Excerto do documento —
2 Dedos de Conversa
... sobre o que nos desaquieta
18 setembro 2025
"Utah"
17 setembro 2025
o trigo e o joio
16 setembro 2025
factos sobre a "Burgerfest"
A confusão entre "cidadãos" e "hambúrgueres" tem sido acompanhada por muita informação, contra-informação e mentiras descaradas. Deixo aqui uma compilação dos factos, para memória futura.
1. O projecto de resolução que foi votado no Parlamento português no dia 9.9.2025 falava em "deslocação à Alemanha a convite do presidente alemão, incluindo a participação na Burgerfest".
É verdade que estava escrito "Burgerfest" e não "Bürgerfest". Mas a redacção do texto deixa claro que se está a responder a um convite oficial do presidente alemão, e atribui um lugar subsidiário à festa. A posteriori, comprova-se que a proposta de resolução descrevia de forma directa e concisa o que estava em causa: primeiro, o presidente da República português foi recebido com todas as honras no palácio presidencial. Os dois presidentes tiveram oportunidade de conversar a sós, e seguidamente houve uma reunião alargada com a comitiva presidencial. Pelas seis da tarde, os dois presidentes vieram para o jardim, discursaram perante os convidados daquela festa, e visitaram os stands. Os stands alemães apresentavam o trabalho de organizações de voluntariado, que são o elemento central desta festa. Na área de Portugal, o país convidado, apresentava-se a língua portuguesa, a inovação científica na área dos têxteis, os oceanos, o turismo, a gastronomia, os vinhos e uma grande conquista do futebol português.
Na realidade, para o caso pouco importa se a festa era de cidadãos ou de hambúrgueres. O mais importante desta deslocação - e isso foi formulado com clareza na proposta apresentada à Assembleia Parlamentar - era o convite oficial feito pelo presidente alemão.
2. Se, no dia 9 de Setembro, quando a proposta foi votada na Assembleia, houvesse dúvidas sobre esta festa, seria possível informar-se no site da Embaixada de Portugal na Alemanha. A notícia estava em lugar de destaque desde o dia 1 de Setembro. O próprio título já revelava algo muito importante: "Portugal é o País Convidado da Bürgerfest 2025"

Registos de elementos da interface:
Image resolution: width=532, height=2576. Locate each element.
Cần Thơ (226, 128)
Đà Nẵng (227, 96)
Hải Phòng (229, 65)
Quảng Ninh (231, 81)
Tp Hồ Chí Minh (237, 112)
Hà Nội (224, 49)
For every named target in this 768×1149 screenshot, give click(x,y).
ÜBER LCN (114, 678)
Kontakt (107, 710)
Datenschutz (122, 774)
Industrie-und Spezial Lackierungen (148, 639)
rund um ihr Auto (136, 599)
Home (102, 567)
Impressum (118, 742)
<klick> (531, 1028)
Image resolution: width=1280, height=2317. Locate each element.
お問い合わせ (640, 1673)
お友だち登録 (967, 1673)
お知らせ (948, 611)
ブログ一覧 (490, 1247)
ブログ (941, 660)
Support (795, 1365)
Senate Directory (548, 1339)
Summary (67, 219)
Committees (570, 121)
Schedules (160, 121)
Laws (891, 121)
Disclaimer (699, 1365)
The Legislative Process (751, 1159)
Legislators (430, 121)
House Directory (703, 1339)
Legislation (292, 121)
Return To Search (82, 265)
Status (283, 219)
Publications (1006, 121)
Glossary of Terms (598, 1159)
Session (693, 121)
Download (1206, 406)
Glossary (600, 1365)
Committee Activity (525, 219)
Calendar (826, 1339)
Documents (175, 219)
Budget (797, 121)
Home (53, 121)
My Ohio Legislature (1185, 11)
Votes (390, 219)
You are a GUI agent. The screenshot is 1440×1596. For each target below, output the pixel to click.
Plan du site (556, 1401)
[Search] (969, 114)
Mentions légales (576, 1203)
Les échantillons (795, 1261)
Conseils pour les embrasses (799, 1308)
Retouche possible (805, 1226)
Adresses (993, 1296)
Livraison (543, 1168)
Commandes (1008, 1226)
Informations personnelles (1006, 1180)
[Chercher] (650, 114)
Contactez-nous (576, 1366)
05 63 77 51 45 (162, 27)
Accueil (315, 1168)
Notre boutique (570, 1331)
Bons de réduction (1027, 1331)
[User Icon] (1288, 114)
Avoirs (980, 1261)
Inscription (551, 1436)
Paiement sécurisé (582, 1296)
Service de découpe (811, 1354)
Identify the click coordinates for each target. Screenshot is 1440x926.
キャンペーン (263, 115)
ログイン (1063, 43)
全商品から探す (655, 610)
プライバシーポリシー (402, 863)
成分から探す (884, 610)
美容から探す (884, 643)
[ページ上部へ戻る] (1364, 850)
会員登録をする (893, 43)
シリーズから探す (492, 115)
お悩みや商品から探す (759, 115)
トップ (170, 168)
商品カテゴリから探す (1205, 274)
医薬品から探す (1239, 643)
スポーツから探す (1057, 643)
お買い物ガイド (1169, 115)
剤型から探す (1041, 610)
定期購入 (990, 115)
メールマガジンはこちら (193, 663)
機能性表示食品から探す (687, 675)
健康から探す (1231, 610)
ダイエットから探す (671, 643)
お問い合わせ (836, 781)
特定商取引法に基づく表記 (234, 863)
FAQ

Ações a realizar —
1. Resuma em duas frases o texto sobre a Burgerfest.
2. Reproduza do texto sobre a Burgerfest o trecho entre "Na realidade, para" e "pelo presidente alemão.", inclusive.

Conjunto de respostas —
1. O projeto de resolução votado no Parlamento português a 9.9.2025 escrevia "Burgerfest" em vez de "Bürgerfest", mas deixava claro que o essencial da deslocação era o convite oficial do presidente alemão, atribuindo à festa um lugar subsidiário. Quem tivesse dúvidas sobre a festa podia consultar o site da Embaixada de Portugal na Alemanha, que desde 1 de setembro destacava que Portugal era o país convidado da Bürgerfest 2025.

2.
Na realidade, para o caso pouco importa se a festa era de cidadãos ou de hambúrgueres. O mais importante desta deslocação - e isso foi formulado com clareza na proposta apresentada à Assembleia Parlamentar - era o convite oficial feito pelo presidente alemão.